The answer must consist solely of the lines from the one with "Task: Reset the CPU with the RST icon" through the last line of the data, copied exactly, with no pictures.

─── GIVEN RECORDS

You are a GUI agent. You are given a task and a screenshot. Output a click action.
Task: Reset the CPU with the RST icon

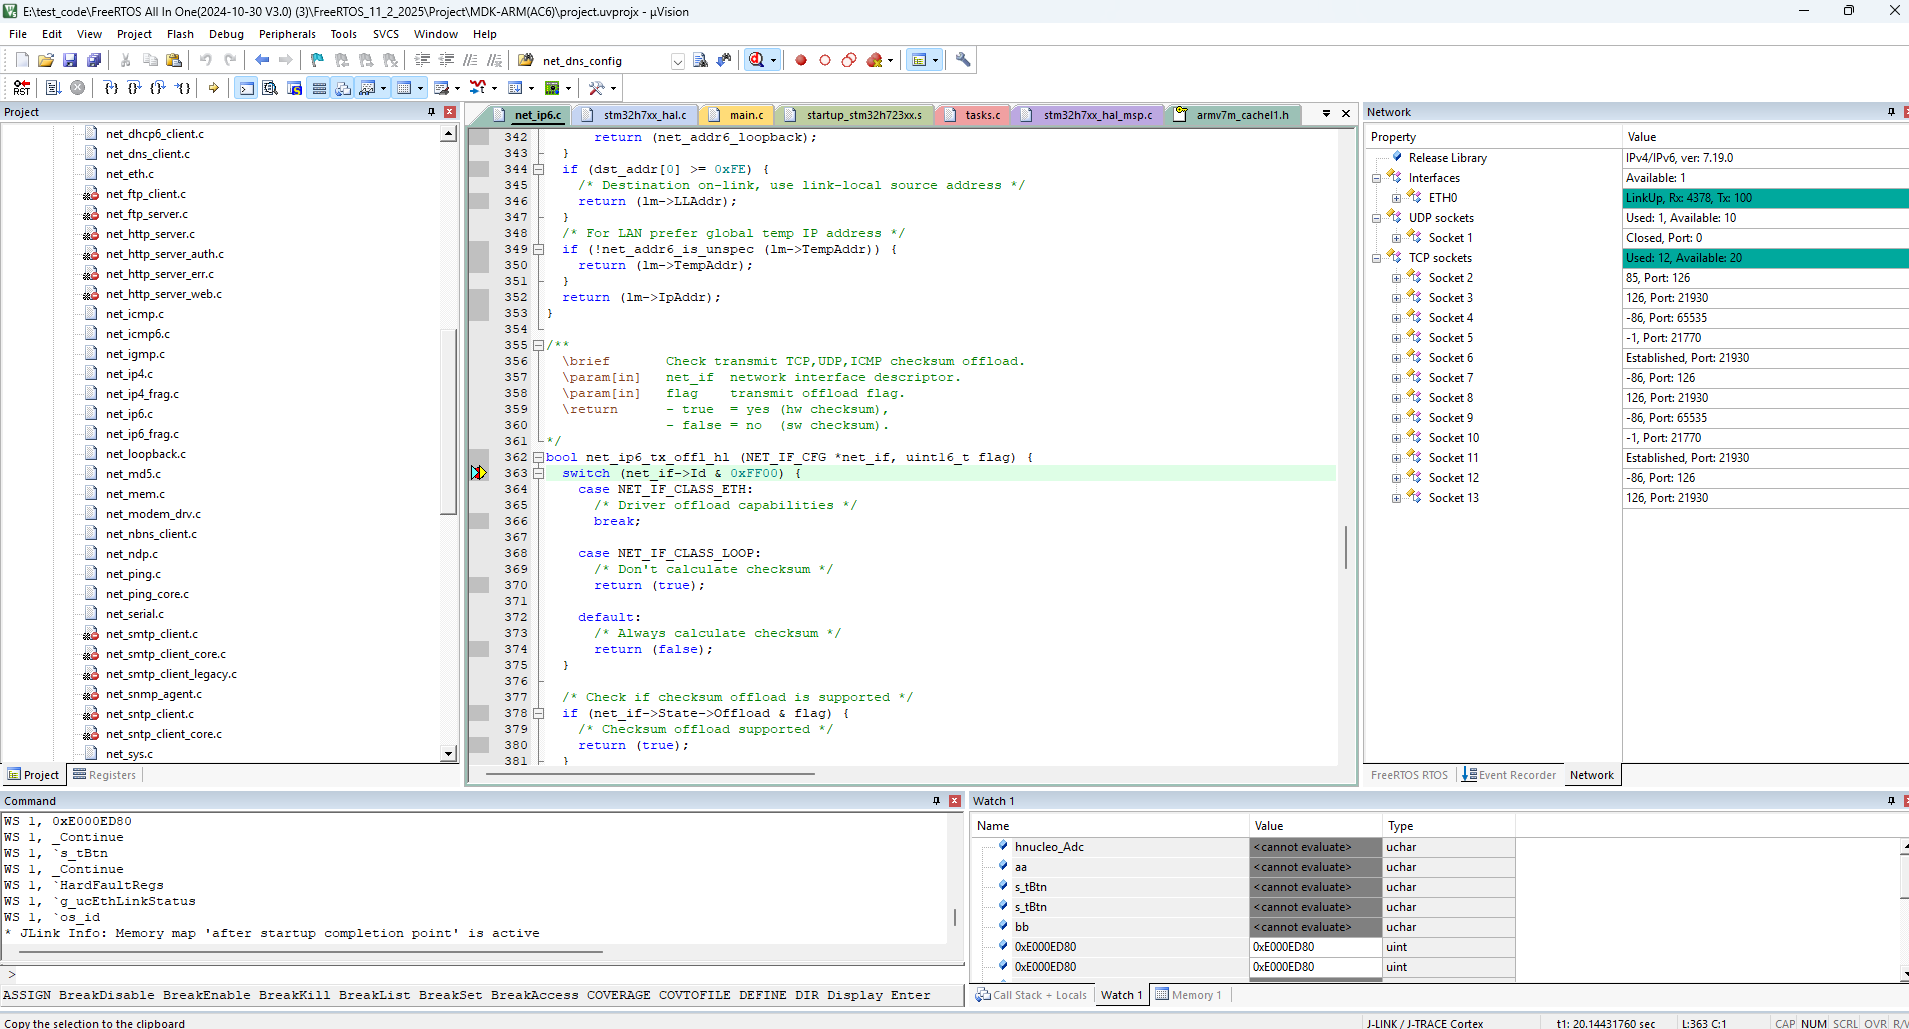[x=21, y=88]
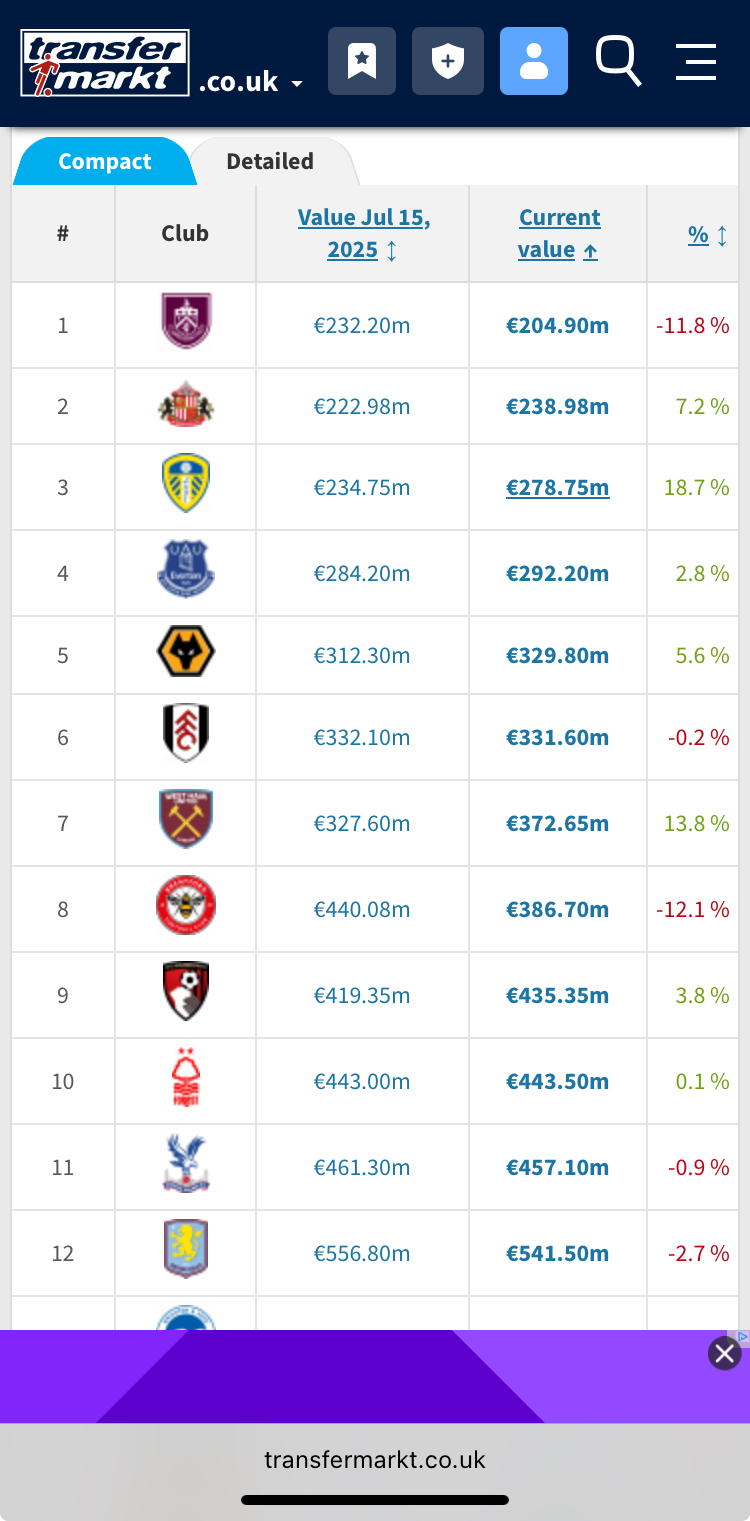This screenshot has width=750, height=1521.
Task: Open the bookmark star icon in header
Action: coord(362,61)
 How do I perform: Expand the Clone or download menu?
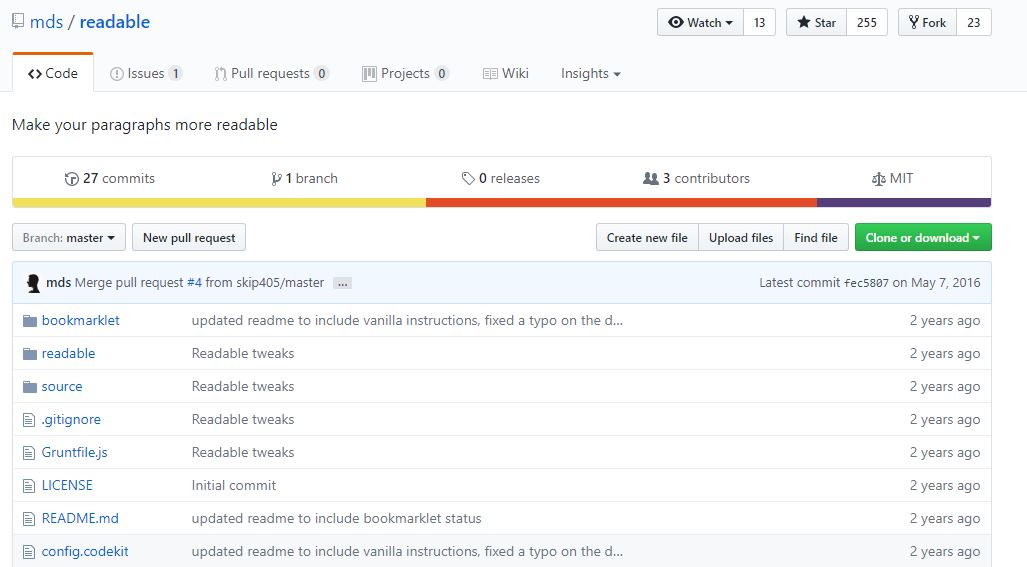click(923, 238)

──────

EXERCISE SOLUTION:
Task: Reset the CPU with the RST icon

[x=21, y=88]
This screenshot has width=750, height=1521.
Task: Open the bookmark star icon in header
Action: coord(362,61)
 How do I perform: Expand the Clone or download menu?
click(923, 238)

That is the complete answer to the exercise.